◆ Problem statement: Retype every line from the first one down to and including the line that contains "Looking at the screenshot, I should (1189, 125).". Leave the pictures out of your copy.

-=-=-=-=-

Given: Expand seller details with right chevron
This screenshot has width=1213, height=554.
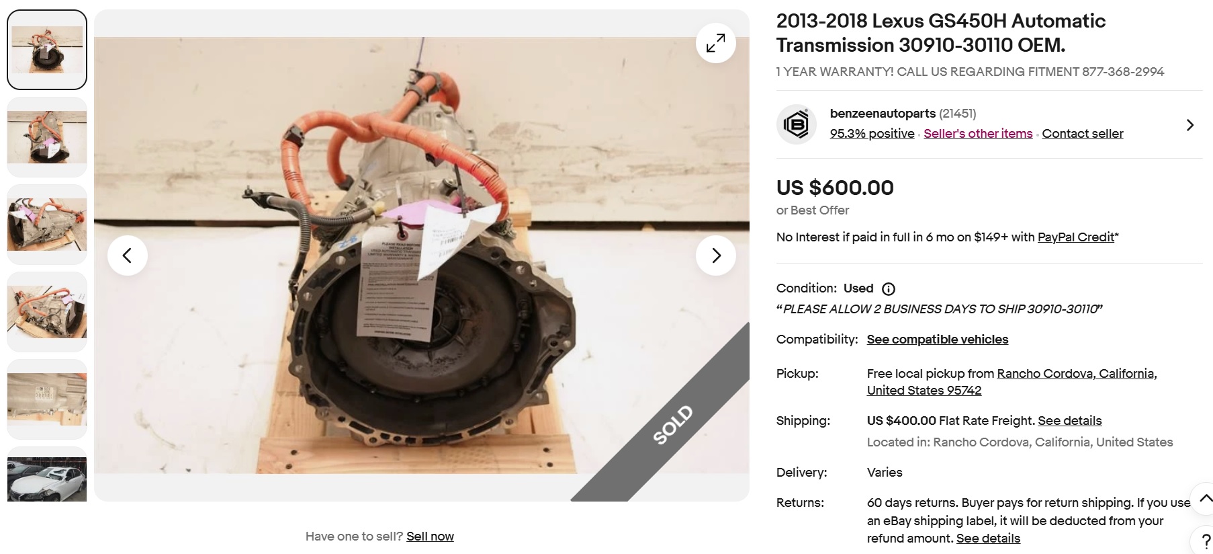Looking at the screenshot, I should (1189, 125).
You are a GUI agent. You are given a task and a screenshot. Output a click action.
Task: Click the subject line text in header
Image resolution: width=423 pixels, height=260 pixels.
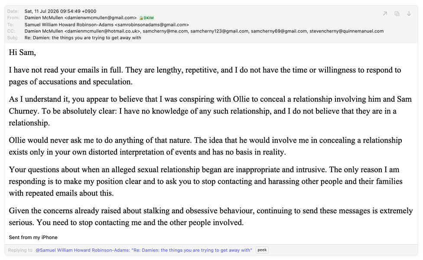[x=83, y=38]
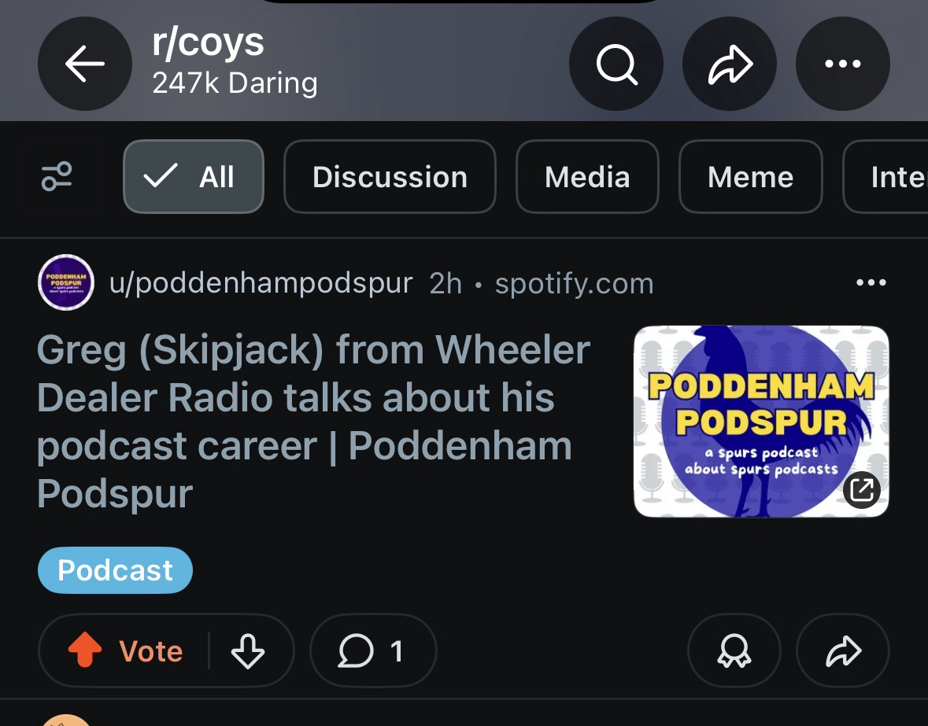Image resolution: width=928 pixels, height=726 pixels.
Task: Tap the blue Podcast flair tag
Action: [x=115, y=570]
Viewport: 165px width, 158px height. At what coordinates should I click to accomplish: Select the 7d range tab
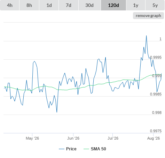[x=69, y=5]
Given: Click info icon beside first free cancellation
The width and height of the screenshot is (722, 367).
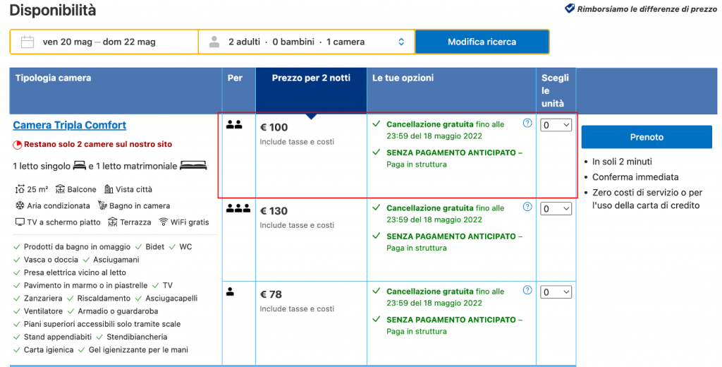Looking at the screenshot, I should click(527, 123).

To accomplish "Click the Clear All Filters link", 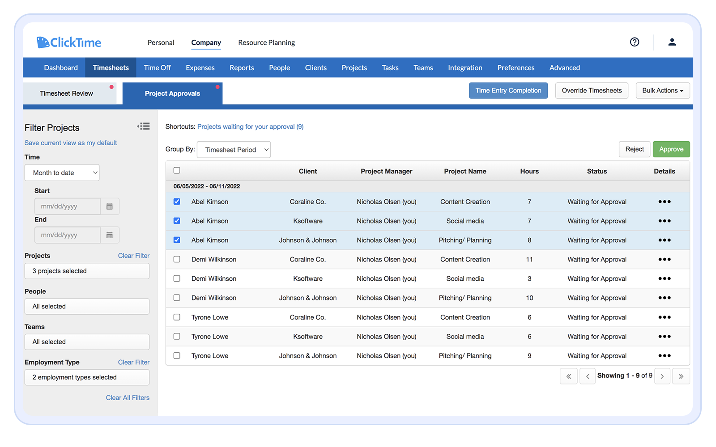I will click(x=128, y=398).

-=-=-=-=-

◆ Solution below:
Given: Expand seller details with right chevron
This screenshot has width=1213, height=554.
Looking at the screenshot, I should (1189, 125).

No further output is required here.